The World in the Palm of My Hand

Invader Christian -- Part 5

Part 1
Part 2
Part 3
Part 4



Could anyone possibly claim that the United States is a more moral nation now than it was in 1980? … Speaking strictly as … Christians, has it really gotten easier to live [a Christian] life in America over the last twenty-five years? Take a look at cable TV, the internet, the bestseller list and the clothes they sell to teenage girls at every department store in this country and try to tell me with a straight face that the answer to that question is, “Yes”. The fact is that after twenty-five years of hellfire-and-damnation political speeches and mobilization efforts, this country is in worse shape now than it was when it all started. (Clark Carlton, “Where the Religious Right Went Wrong”, here)

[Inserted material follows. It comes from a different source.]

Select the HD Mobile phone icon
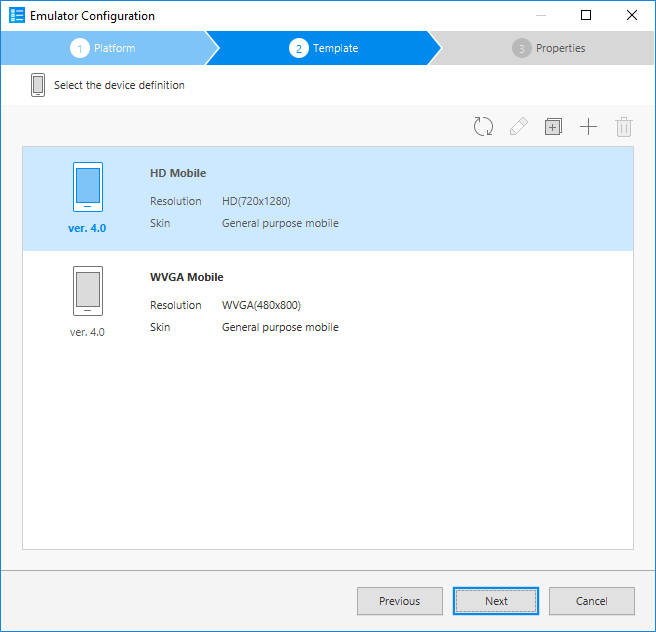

I have been discussing, beginning here, the undeniable failure of Christians to have any significant effect upon U. S. culture, and the reasons for this. The discussion has been in terms of Reinhold Niebuhr’s book, Christ and Culture. Most Christians, especially those of the ilk which has failed to produce their desired results, accept the idea of “Christ as Transformer of Culture”. My thesis, suggested by Clark Carlton and others, is that this failure is rooted in Christians’ acceptance and adoption of the same methods of “culture warfare” as their opponents. And that is limited to Christians who actually accept that there is a “war” on. The rest are on a relatively permanent R&R, interrupted by occasional periods of work and worship, if they can be bothered by it and if it’s exciting enough (you know, if the music is like what we normally listen to and if the sermons aren’t “boring”).

In previous postings on the topic I was preoccupied with the arts, notably music (and mostly because I’m a trained musician). I suggested that there is an approach to music that is not unlike non-Christian music, even though the content may differ – a little.

But it isn’t just in art that this acceptance of prevailing cultural norms occurs (some of which norms, bear in mind, supposedly need to be reformed). Many aspects of culture, because they are not obviously malignant, are snatched up unquestioningly, uncritically, and even eagerly by Christians. If it isn’t a sin, or at least obviously a sin, a Christian need not tax himself by appraising the spiritual significance (if any) of such things. As P. G. Wodehouse observed: Christians’ minds are best left unstirred.


To pick a seemingly benign example, a Christian needs his cell phone just as much as a non-Christian does. And I won’t deny that it is a need. But what goes unquestioned is whether it should have become a need in the first place. Perhaps it should not have become a need. Don’t worry about it, though: there is no passage in the Bible which emphatically states, “Thou shalt not own cell phones; neither shalt thou organize and live thy life such that cell phones become a necessity.” Go in peace.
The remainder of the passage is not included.